His work helped defend Malta and boosted the North African campaign, while his reconnaissance film of Taranto paved the way for the sinking of the Italian fleet in November 1940 - described by Winston Churchill as "a crippling blow".

His prodigious performances earned him exceptional autonomy from the top brass. They turned a blind eye to the conventional dress he chose to wear on duty, and tolerated his decision to live off base with his glamorous dancer girlfriend Christina Ratcliffe.

"He was virtually a law unto himself because he was such a brilliant man and brought back such valuable information. Even Churchill said he helped shorten the war," said Mr Vowles.

The fact Warburton was already married to Hampshire barmaid Betty Westcott was also of little consequence, as Mr Vowles explained.

"Betty was a barmaid he married in a registry office. They were together just three days before he went off to station in the UK. He was only a boy. It was just one of those things that happened. I don't think it meant anything.
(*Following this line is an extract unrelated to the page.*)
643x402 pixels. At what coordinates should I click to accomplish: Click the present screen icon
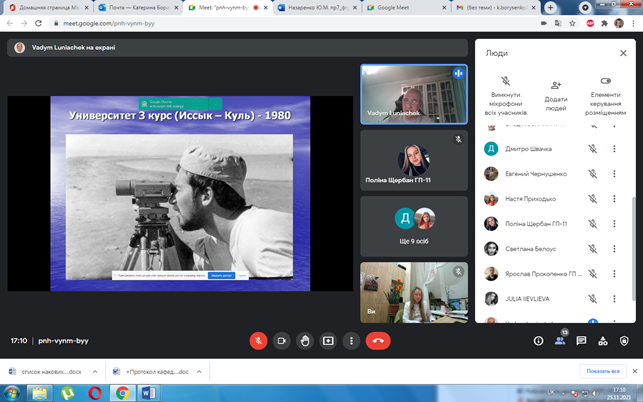pos(327,340)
She never saw him again.

"When he got to Malta there was a magnetic attraction with Christina. She could unwind him from all the tensions he had. She looked after him. By the time he came up to the aerodrome each morning, he was up to any mission given to him.
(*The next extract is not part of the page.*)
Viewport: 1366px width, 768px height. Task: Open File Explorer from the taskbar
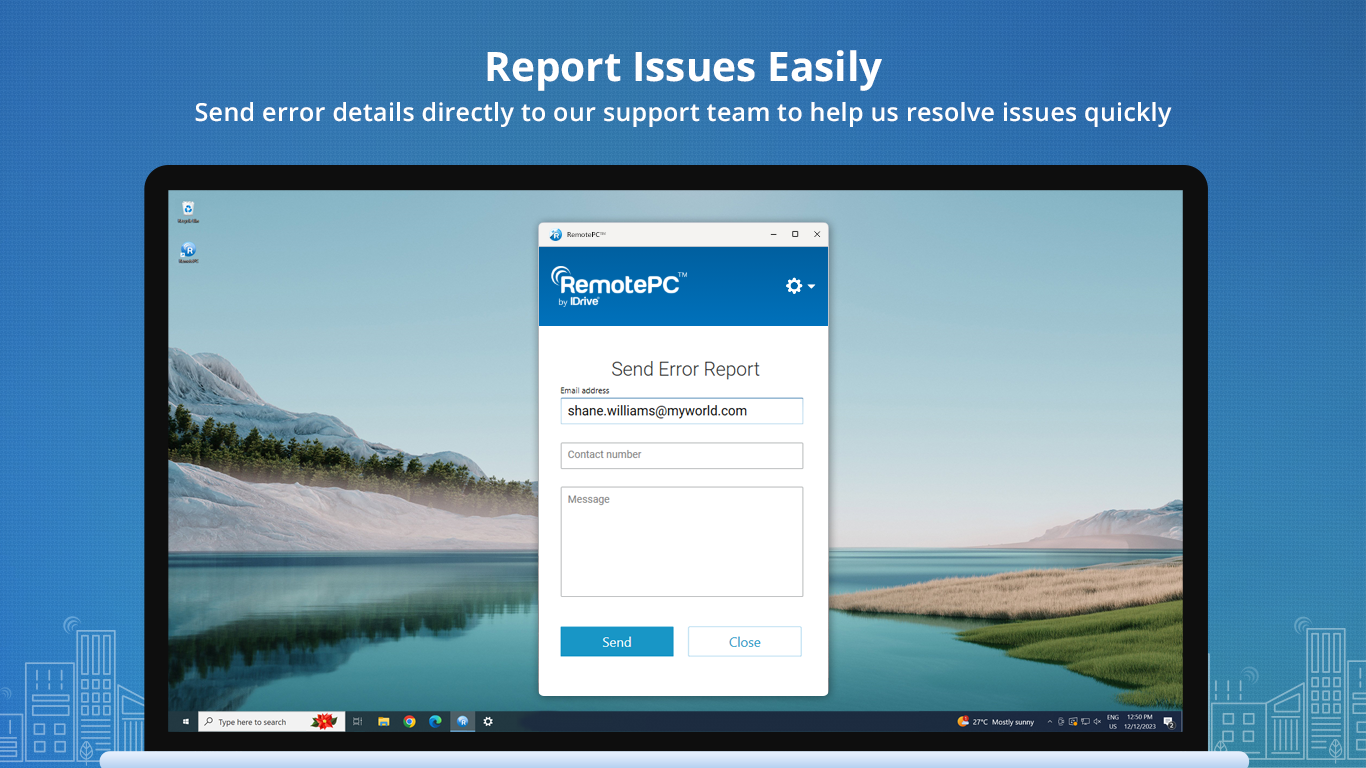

"My greatest difficulty was meeting Betty at the funeral because I knew she was going to ask about Christina and my fear was what I was going to say, but it all worked out fine. Betty Westcott married twice more in the years following her husband's disappearance and recently returned to England from Australia.

But Warby's soul mate Christina died in 1988. "At the funeral I laid a flower at his grave from Christina. No-one else thought about it, but I did. She never came back to Britain. She was waiting for him there," he said.

At the close of 1943, Warburton was travelling in Tunisia when an American lorry collided with his jeep, leaving his pelvis shattered and his glittering flying career in the balance. Escaping from hospital through a window, he was ordered by the Americans to return to Britain for RAF medical officers to deliver a verdict on his flying future.

It was not a happy one. Warburton was deemed unfit to fly and given three months sick leave.

Unable to contemplate a life out of the skies, Warburton headed for the American airbase at Benson and Mount Farm, run by his friend Col Elliot Roosevelt, son of US president Franklin D, where he declared himself on leave, omitting the word sick, and available to fly reconnaissance sorties.

"Reconnaissance was his life work. He didn't want to do anything else. Sitting in a small cockpit with a smashed pelvis on a long range reconnaissance missions over Germany must have been absolute agony, but he still did it," said Mr Vowles.

Photographs from Warburton's sorties soon drew the attention of RAF scanning expert Constance Babington-Smythe who was so impressed by the work she requested to know whose it was.

On discovering it was the medically unfit to fly Warburton the RAF issued a stern message demanding the American's withdraw the ace from flight duty with immediate effect.

Delivered just an hour after Warburton had taken off on that fateful April day, it came too late to save him.

Reflecting on his friend's death, Jack Vowles takes comfort in the knowledge the great pilot died doing what he did best.

"Had he survived and gone on to be demobbed what would he have done? He was a rebel and had no qualifications," he said.

"At last I know where he is and if I wish to pay my respects to him at any time I can now go and do it."